_Data to examine_
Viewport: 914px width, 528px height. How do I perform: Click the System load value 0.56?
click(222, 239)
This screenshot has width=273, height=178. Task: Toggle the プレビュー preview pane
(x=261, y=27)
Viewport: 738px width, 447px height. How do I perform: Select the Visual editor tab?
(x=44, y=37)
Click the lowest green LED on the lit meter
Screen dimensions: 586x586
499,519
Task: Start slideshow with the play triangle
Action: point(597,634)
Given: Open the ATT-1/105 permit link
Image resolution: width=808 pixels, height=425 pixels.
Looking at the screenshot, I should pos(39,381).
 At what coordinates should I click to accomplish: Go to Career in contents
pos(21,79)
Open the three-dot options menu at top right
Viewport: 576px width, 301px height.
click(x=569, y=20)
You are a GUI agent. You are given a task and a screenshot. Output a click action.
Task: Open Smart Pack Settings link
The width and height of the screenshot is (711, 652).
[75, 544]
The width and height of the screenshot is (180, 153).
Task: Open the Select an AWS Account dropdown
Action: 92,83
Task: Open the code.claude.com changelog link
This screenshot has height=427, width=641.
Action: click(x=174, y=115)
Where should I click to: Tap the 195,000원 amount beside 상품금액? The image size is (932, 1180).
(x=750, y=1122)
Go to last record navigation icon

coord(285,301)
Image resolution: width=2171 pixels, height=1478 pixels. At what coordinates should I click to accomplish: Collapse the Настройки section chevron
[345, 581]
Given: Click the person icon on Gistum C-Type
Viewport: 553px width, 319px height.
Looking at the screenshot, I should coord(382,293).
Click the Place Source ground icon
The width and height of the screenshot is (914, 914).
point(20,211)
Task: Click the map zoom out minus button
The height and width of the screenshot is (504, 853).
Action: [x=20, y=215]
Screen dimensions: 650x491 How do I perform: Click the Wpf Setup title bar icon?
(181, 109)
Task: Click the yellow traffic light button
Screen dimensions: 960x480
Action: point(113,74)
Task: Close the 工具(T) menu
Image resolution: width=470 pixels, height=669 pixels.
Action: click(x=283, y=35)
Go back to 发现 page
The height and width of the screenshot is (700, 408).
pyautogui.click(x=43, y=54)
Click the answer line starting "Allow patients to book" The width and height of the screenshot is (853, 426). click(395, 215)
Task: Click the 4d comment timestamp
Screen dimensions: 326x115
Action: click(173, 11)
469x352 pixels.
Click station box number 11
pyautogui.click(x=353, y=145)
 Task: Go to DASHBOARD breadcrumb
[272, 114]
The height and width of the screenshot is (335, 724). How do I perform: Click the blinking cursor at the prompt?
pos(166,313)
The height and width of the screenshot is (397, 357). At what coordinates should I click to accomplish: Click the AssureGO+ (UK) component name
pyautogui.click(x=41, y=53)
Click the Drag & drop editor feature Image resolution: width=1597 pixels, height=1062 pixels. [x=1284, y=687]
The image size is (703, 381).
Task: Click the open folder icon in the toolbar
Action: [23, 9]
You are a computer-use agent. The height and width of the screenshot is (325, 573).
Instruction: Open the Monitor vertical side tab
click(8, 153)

_Work to complete_
Keeping each word as it stands, transcribe every entry.

_Your response_
Viewport: 914px width, 528px height. How do I perform: Click the System load value 0.56?
click(222, 239)
This screenshot has width=273, height=178. Task: Toggle the プレビュー preview pane
(x=261, y=27)
Viewport: 738px width, 447px height. How do I perform: Select the Visual editor tab?
(x=44, y=37)
Click the lowest green LED on the lit meter
Screen dimensions: 586x586
499,519
Task: Start slideshow with the play triangle
Action: point(597,634)
Given: Open the ATT-1/105 permit link
Image resolution: width=808 pixels, height=425 pixels.
Looking at the screenshot, I should pos(39,381).
 At what coordinates should I click to accomplish: Go to Career in contents
pos(21,79)
Open the three-dot options menu at top right
Viewport: 576px width, 301px height.
click(x=569, y=20)
You are a GUI agent. You are given a task and a screenshot. Output a click action.
Task: Open Smart Pack Settings link
The width and height of the screenshot is (711, 652).
[75, 544]
The width and height of the screenshot is (180, 153).
Task: Open the Select an AWS Account dropdown
Action: 92,83
Task: Open the code.claude.com changelog link
This screenshot has height=427, width=641.
Action: click(x=174, y=115)
Where should I click to: Tap the 195,000원 amount beside 상품금액? The image size is (932, 1180).
(x=750, y=1122)
Go to last record navigation icon

coord(285,301)
Image resolution: width=2171 pixels, height=1478 pixels. At what coordinates should I click to accomplish: Collapse the Настройки section chevron
[345, 581]
Given: Click the person icon on Gistum C-Type
Viewport: 553px width, 319px height.
Looking at the screenshot, I should coord(382,293).
Click the Place Source ground icon
The width and height of the screenshot is (914, 914).
point(20,211)
Task: Click the map zoom out minus button
The height and width of the screenshot is (504, 853).
Action: [x=20, y=215]
Screen dimensions: 650x491 How do I perform: Click the Wpf Setup title bar icon?
(181, 109)
Task: Click the yellow traffic light button
Screen dimensions: 960x480
Action: point(113,74)
Task: Close the 工具(T) menu
Image resolution: width=470 pixels, height=669 pixels.
Action: click(x=283, y=35)
Go back to 发现 page
The height and width of the screenshot is (700, 408).
pyautogui.click(x=43, y=54)
Click the answer line starting "Allow patients to book" The width and height of the screenshot is (853, 426). click(395, 215)
Task: Click the 4d comment timestamp
Screen dimensions: 326x115
Action: click(173, 11)
469x352 pixels.
Click station box number 11
pyautogui.click(x=353, y=145)
 Task: Go to DASHBOARD breadcrumb
[272, 114]
The height and width of the screenshot is (335, 724). How do I perform: Click the blinking cursor at the prompt?
pos(166,313)
The height and width of the screenshot is (397, 357). At what coordinates should I click to accomplish: Click the AssureGO+ (UK) component name
pyautogui.click(x=41, y=53)
Click the Drag & drop editor feature Image resolution: width=1597 pixels, height=1062 pixels. [x=1284, y=687]
The image size is (703, 381).
Task: Click the open folder icon in the toolbar
Action: [23, 9]
You are a computer-use agent. The height and width of the screenshot is (325, 573).
Instruction: Open the Monitor vertical side tab
click(8, 153)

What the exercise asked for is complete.